The rational numbers were invented for measuring lengths. Since we can
transduce things like voltages and times to lengths, we can measure other
things using the rational numbers, too.
 
I'm guessing that they mean that there first real use was in measuring length. However, I'm sure one of the first uses was in weighing things - I'll have 2½ pounds of gold.

As for transducing voltage and time to length, not in my experience. Voltage and time have always been expressed as themselves and as decimal numbers. How long is a volt?

Mike.
 
anhnha,

I don't understand this at all. Could anyone shed some light on it?
The rational numbers were invented for measuring lengths. Since we can
transduce things like voltages and times to lengths, we can measure other
things using the rational numbers, too.

Rational numbers were not invented to measure lengths. They are used to describe lengths, just as any other number is. If you want to measure something, then you need to use some physical standard to compare the quantity to be measured (think of a ruler). Numbers were not "invented", they were defined, collated, and codified according to their natural sequence. Do you know what a rational number is?

Ratch
 
Thanks Pommie and Ratch,
Do you know what a rational number is?
Yes, a rational number is any number that can be expressed as the quotient or fraction p/q of two integers, with the denominator q not equal to zero.
Rational numbers were not invented to measure lengths.
The above is taken from "An Introduction to Complex Analysisfor Engineers" by Michael D. Alder

If Complex Numbers had been invented thirty years ago instead of over
three hundred,they wouldn't have been called`Complex Numbers' at all.
They'd have been called`Planar Numbers', or`Two-dimensional Numbers'
or something similar, and there would have been none of this nonsense about
`imaginary' numbers.The square root of negative one is no more and no less
imaginary than the square root of two_Or two itself, for that matter.All of
them are just bits of language used for various purposes.
`Two' was invented for counting sheep. All the positive integers (whole numbers)were invented so we could count things, and that's all they were invented for. The negative integers were introduced so it would be easy to
count money when you owed more than you had.
The rational numbers were invented for measuring lengths. Since we can
transduce things like voltages and times to lengths, we can measure other
things using the rational numbers,too.

The Real numbers were invented for wholly mathematical reasons: it was
found that there were lengths such as the diagonal of the unit square which,
in principle,couldn't be measured bythe rational numbers.

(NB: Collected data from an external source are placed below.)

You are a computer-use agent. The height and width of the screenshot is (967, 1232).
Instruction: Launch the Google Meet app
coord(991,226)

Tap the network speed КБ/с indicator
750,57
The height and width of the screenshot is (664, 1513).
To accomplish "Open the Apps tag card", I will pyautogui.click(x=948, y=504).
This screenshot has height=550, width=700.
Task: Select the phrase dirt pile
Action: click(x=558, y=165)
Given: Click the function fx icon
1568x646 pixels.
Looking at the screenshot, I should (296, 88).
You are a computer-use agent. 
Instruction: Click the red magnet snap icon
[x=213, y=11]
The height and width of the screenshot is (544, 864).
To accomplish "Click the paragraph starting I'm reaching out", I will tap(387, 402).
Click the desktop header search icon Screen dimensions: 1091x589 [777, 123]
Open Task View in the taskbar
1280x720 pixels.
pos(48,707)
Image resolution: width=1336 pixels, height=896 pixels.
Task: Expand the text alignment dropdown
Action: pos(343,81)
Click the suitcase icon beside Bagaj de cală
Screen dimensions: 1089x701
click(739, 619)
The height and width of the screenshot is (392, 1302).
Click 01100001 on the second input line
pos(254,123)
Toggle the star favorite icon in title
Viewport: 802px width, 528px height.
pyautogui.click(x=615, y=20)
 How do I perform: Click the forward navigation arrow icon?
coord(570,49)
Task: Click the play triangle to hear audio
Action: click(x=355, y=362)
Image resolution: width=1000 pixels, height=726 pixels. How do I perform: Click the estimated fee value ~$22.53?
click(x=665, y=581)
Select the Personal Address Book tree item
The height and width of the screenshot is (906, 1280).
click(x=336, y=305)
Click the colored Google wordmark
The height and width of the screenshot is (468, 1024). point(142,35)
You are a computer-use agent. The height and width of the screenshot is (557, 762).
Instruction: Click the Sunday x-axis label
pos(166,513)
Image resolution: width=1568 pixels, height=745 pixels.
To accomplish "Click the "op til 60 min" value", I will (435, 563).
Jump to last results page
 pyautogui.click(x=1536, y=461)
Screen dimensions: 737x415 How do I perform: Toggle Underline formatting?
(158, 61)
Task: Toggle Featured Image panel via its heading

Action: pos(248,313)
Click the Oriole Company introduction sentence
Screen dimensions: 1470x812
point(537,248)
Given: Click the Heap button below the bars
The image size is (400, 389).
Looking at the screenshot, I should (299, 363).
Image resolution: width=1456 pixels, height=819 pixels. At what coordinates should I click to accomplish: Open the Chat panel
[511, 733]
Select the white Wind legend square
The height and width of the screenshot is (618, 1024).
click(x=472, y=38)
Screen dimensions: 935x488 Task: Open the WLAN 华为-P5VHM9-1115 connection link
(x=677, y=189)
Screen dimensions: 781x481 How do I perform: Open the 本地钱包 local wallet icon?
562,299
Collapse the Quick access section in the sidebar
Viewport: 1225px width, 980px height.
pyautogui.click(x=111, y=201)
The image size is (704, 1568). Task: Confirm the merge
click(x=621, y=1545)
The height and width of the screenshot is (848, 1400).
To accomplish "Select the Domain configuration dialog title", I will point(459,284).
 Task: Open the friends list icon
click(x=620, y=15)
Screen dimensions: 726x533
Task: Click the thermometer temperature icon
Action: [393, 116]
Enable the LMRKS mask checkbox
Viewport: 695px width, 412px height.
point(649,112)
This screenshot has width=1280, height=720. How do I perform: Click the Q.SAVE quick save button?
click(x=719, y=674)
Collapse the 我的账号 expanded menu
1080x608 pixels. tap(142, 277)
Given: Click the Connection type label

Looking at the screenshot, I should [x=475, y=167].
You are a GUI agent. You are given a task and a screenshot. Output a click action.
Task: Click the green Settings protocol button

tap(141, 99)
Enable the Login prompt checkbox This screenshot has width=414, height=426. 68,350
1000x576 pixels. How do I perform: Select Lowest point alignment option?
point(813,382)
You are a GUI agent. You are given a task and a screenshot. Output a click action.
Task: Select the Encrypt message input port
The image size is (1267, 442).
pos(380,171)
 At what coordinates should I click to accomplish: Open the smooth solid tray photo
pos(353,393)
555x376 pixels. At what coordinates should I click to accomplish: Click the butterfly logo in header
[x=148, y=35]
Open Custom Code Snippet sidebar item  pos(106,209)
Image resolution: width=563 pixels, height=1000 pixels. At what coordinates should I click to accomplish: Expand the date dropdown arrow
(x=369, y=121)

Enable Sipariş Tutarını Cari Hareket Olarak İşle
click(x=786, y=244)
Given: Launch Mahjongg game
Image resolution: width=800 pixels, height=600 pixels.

This is of not
the slightest practical importance, because in real life you can measure only
to some limited precision,but some people like their ideas to be clean and
cool, so they went off and invented the real numbers,which included the rationals but also filled n the holes.
 
anhnha,

Yes, a rational number is any number that can be expressed as the quotient or fraction p/q of two integers, with the denominator q not equal to zero.

Good.

The above is taken from "An Introduction to Complex Analysisfor Engineers" by Michael D. Alder

You will have to decide whether numbers were "invented" or defined. You will also have to decide whether you measure a board by a number or a ruler. In a previous post addressed to you, I gave you a a link to a good definition of a complex or duplex number. What part of that definition did you not understand?

Ratch
 
Ratch,
In a previous post addressed to you, I gave you a a link to a good definition of a complex or duplex number. What part of that definition did you not understand?
At first, I liked your understanding of considering j as an operator but then I got stuck in explaining Euler's formula using j as an operator.
e^jθ = cosθ + jsinθ
In this example, θ is a real number. We can express it as (θ, 0) then jθ = j (θ, 0) = j (θ + j0) = jθ is a point in imaginary axis.
To me e^jθ then also has to be an pure imaginary number. It is something like this: 3 is a real number then e^3 also a real number. Similarly, jθ is an imaginary number then e^jθ also an imaginary number.
However, that is wrong according to Euler's formula.

Another question:
With real number, for example 3 can mean that 3 sheep, 3 tables, 3 pens,...
Then what does 3i means here?

PG1995 ,

A complex quantity in the physical world means that a quantity has 2 or 3 parts. One part is designated as the reference, the second part is 90 degrees out of phase with the reference, and the third part if it exists is 90 degrees out of phase with the first and second parts. Complex power, voltage and current are good examples of 2 part (duplex) quantities.

Ratch

In mathematics with Cartesian coordinate system I can know if two parts are orthogonal. But in real life, for example, with AC voltage we have two parts : amplitude and phase. How can you know that they are orthogonal and then you can model them as a complex number?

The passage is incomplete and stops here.